Para Joana Mortágua, "há um problema na sociedade, a violência contra as mulheres decorre do machismo e da sociedade patriarcal, do preconceito contra as mulheres", mas há também "um problema de políticas públicas, de uma estrutura judicial que não está preparada para lidar com este problema com a capacidade que devia ter".

Um exemplo são as secções especializadas para a violência doméstica, "que integram polícia, Ministério Público, as secções judiciais ligadas com a família e menores" e que existem hoje em projeto piloto apenas em cinco secções regionais, mas "funcionam com metade dos funcionários judiciais que deviam ter". Perante o crime de violência de género, "estas secções especializadas seriam uma grande ajuda, mas o Governo não tem investido nela", lamentou a deputada, lembrando que as propostas do Bloco para o Orçamento - programa de combate à violência doméstica e a generalização destas secções especializadas - foram chumbadas pelo PS.
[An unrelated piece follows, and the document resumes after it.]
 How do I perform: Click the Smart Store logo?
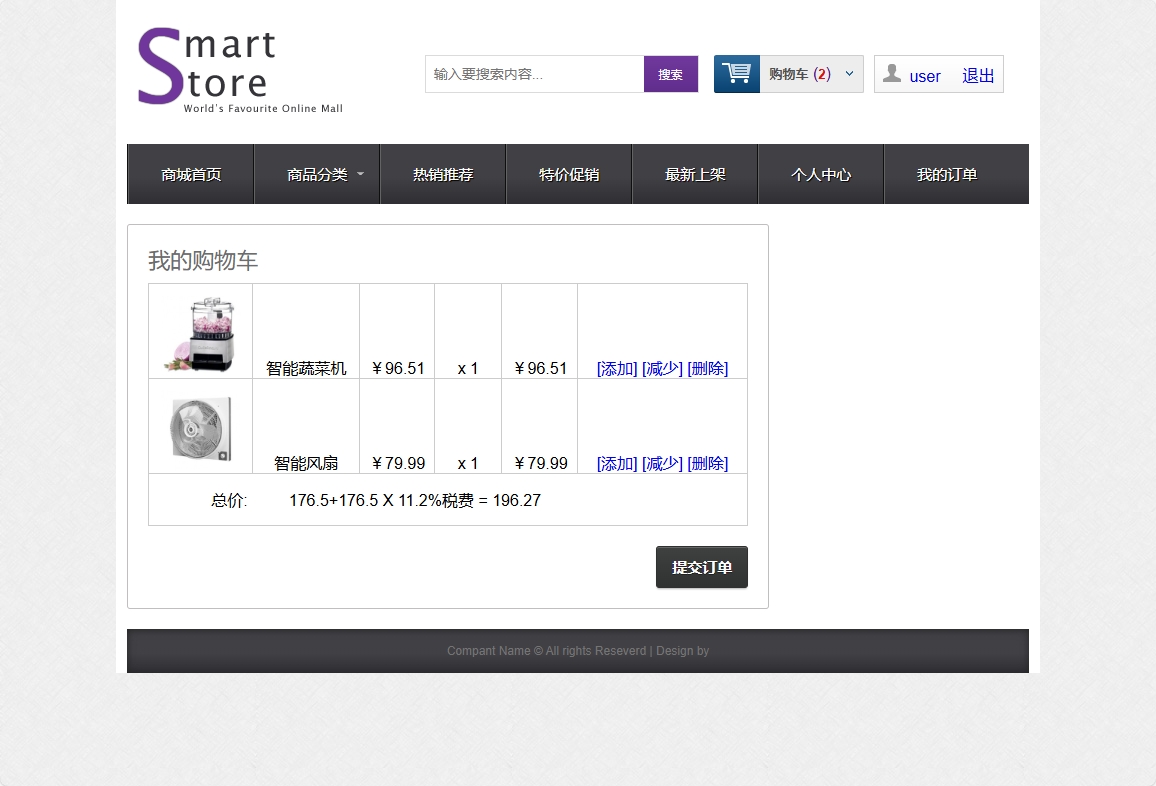239,70
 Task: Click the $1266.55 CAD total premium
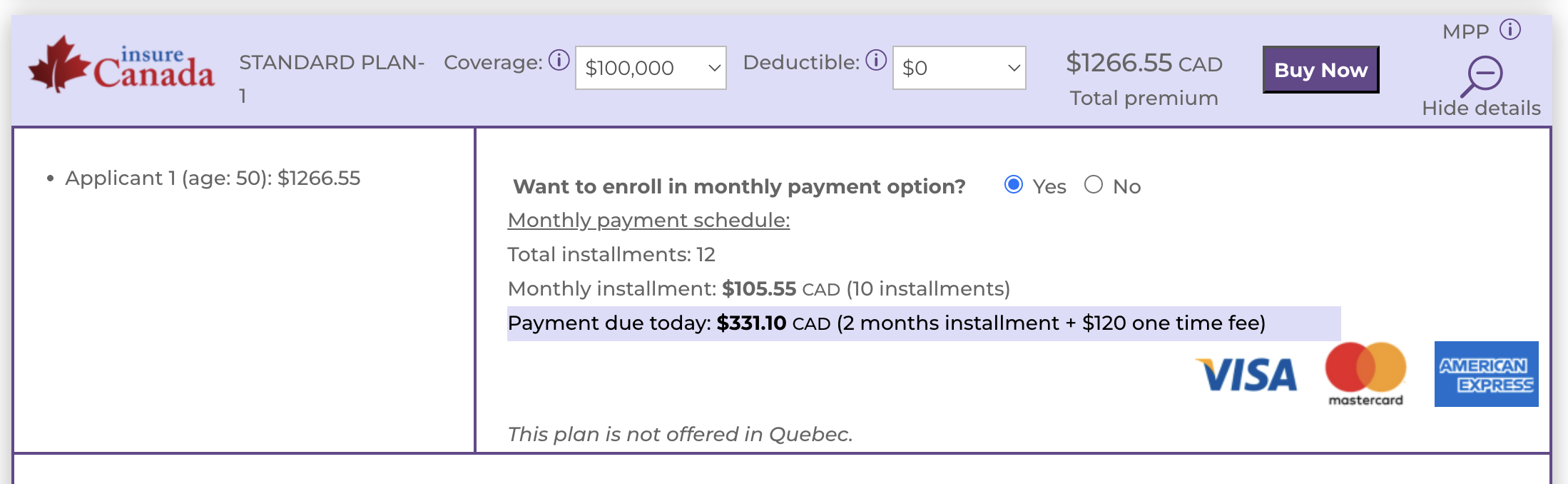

"Não é possível o Governo dizer que prioriza o combate à violência domeéstica e depois não dotar tanto financeiramente como com recursos humanos as instituições que têm responsabiidade de faer este combate e trazer justiça", acrescentou Joana Mortágua.
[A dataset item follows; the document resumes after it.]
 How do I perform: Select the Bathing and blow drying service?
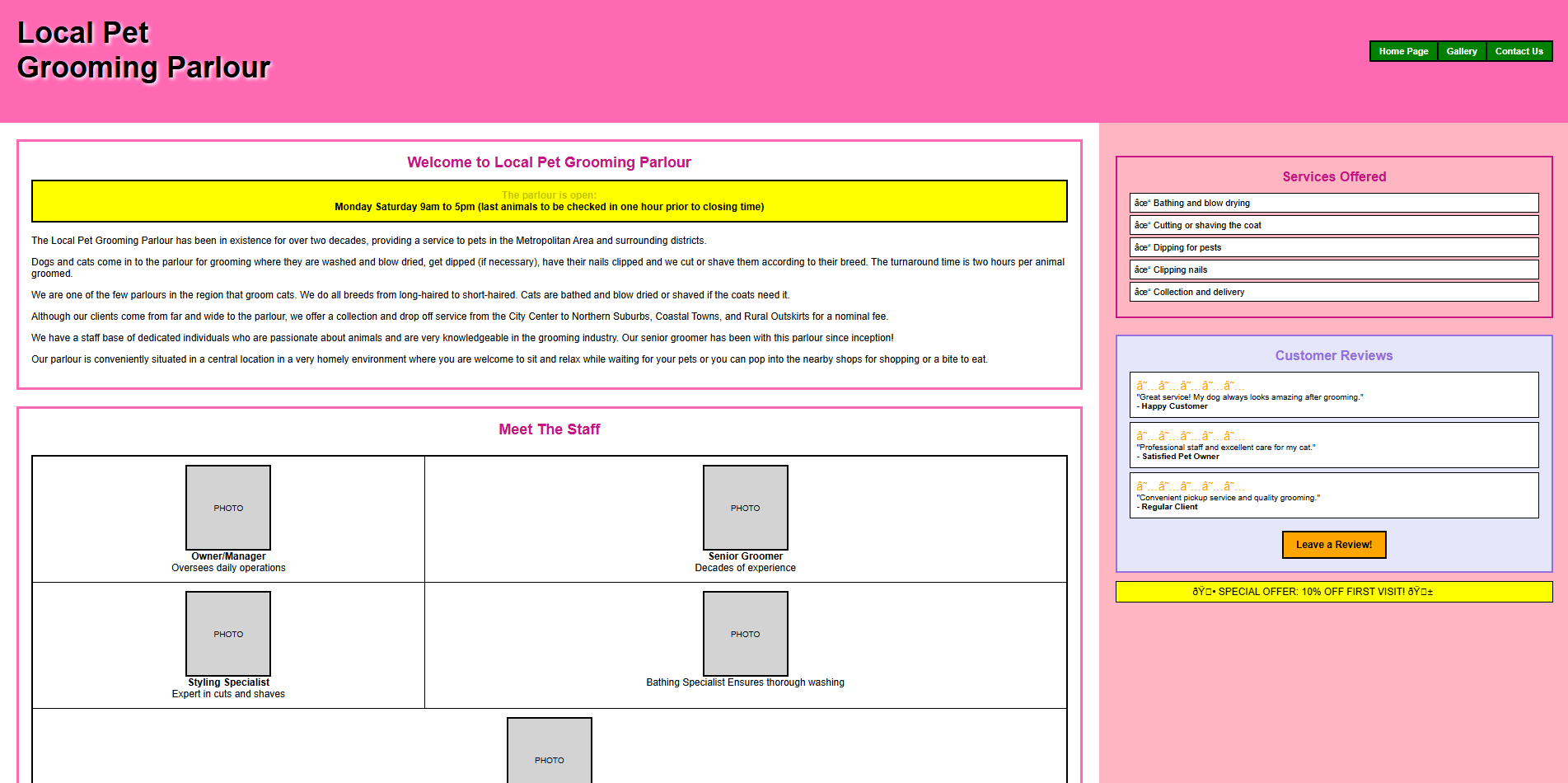(1333, 203)
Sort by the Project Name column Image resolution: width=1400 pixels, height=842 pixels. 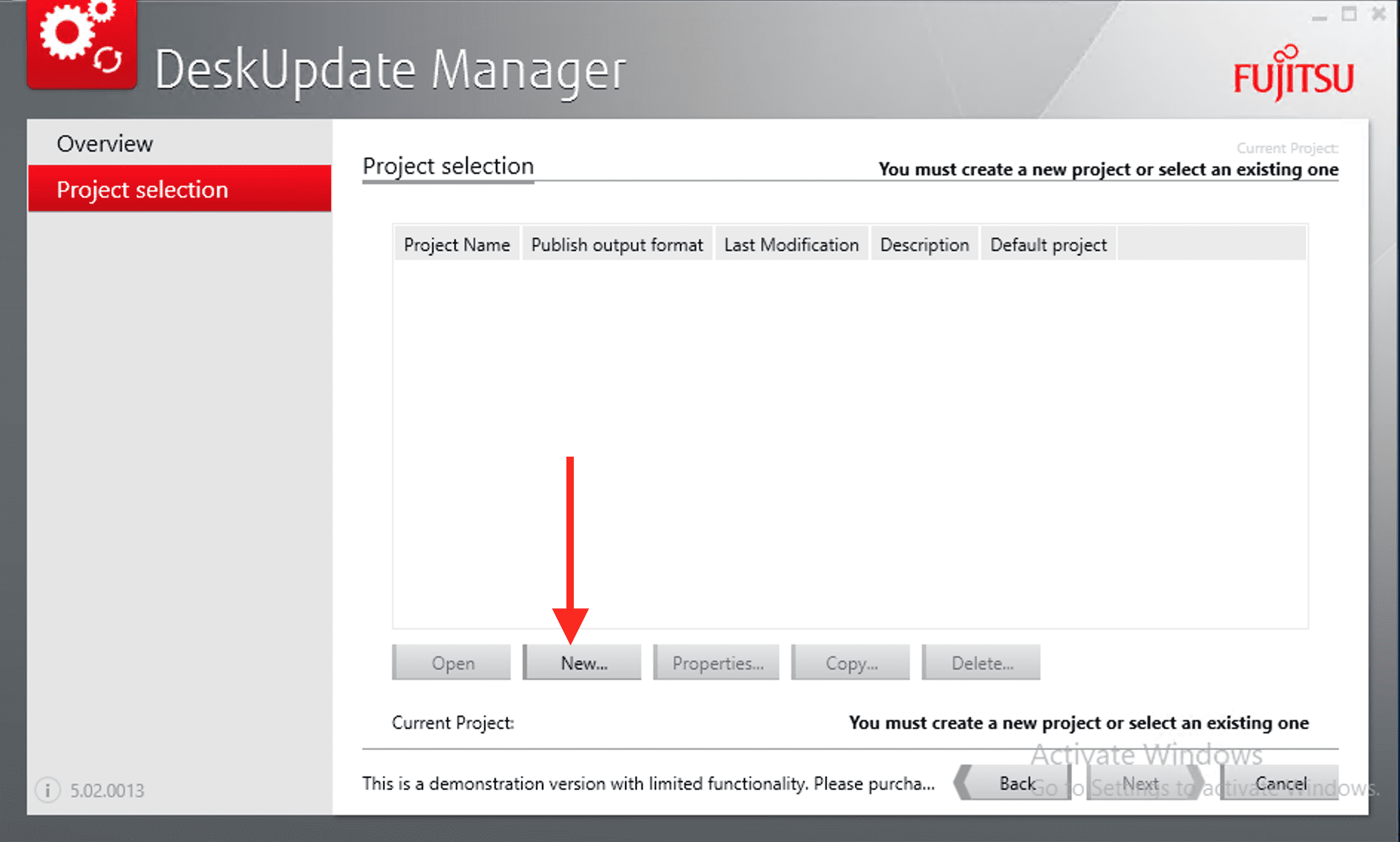click(x=457, y=245)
Quanto às formas de combater a violência de género, Joana Mortágua defende que por um lado é preciso "combater a impunidade", a começar pelos tribunais que "muitas vezes passam esta ideia de impunidade porque desvalorizam a vítima e descupabilizam o agressor". Por outro lado, apostar na  prevenção. "A educação para a igualdade é essencial, os números da violência do namoro são assustadores. Os jovens estão a naturalizar formas de violência - que podem não ser violência física mas outras formas de violência nas relações - que têm a ver com a subjugação das raparigas nas relações e que mais tarde leva a situações de vioência de género", alerta.
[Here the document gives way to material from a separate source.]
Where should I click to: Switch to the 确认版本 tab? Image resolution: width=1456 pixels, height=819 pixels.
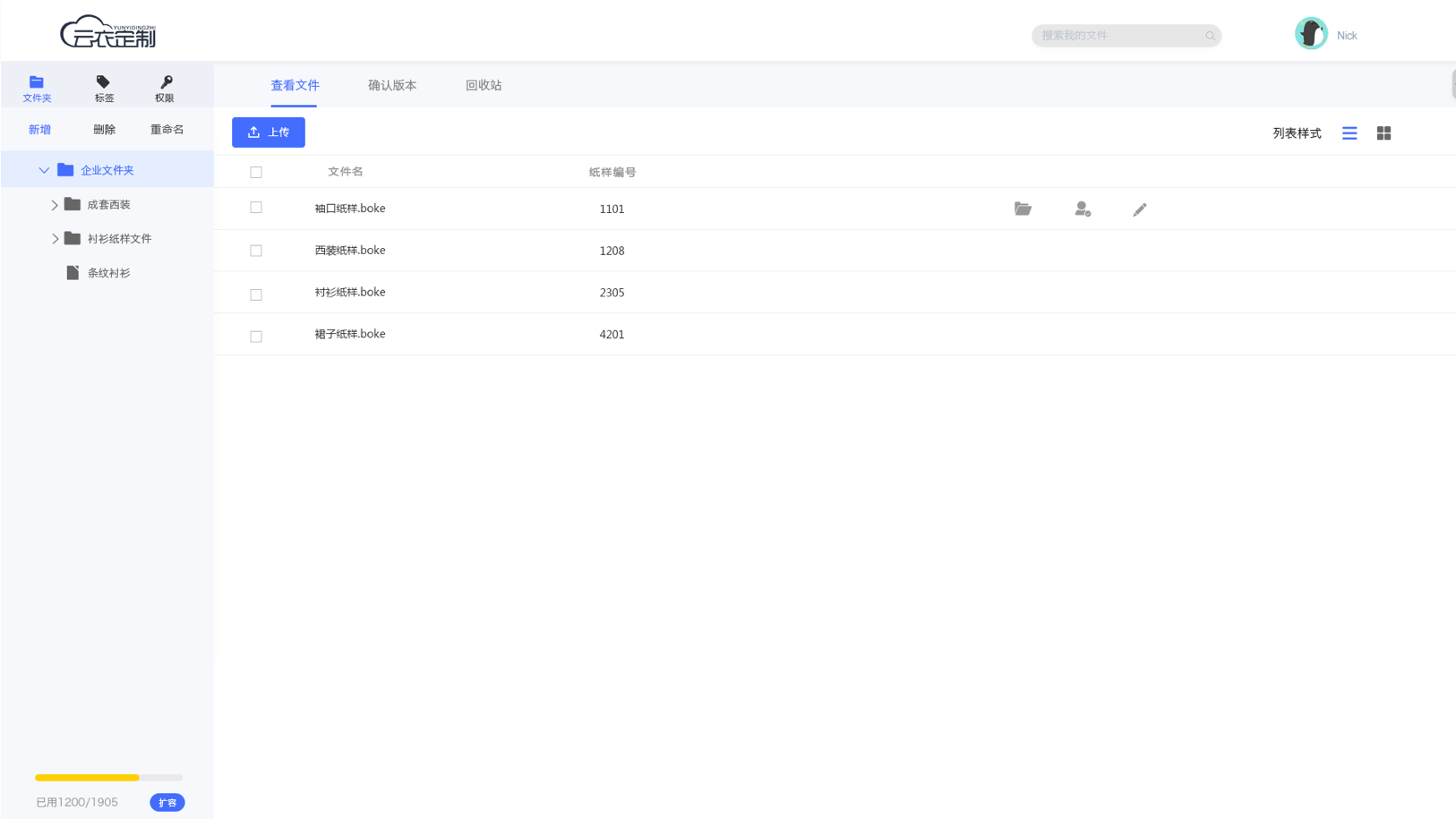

"As mulheres não são vítimas de violência doméstica porque são mais frágeis do que os homens. Elas são vítimas de violência doméstica porque em algum lugar há um homem que acha que tem o direito de posse sobre essa mulher e faz refletir de forma violenta esse preconceito. Enquanto não acabarmos com esse preconceito, não acabamos com essa violência", concluiu a deputada, insistindo na necessidade de apostar na prevenção e combater a impunidade.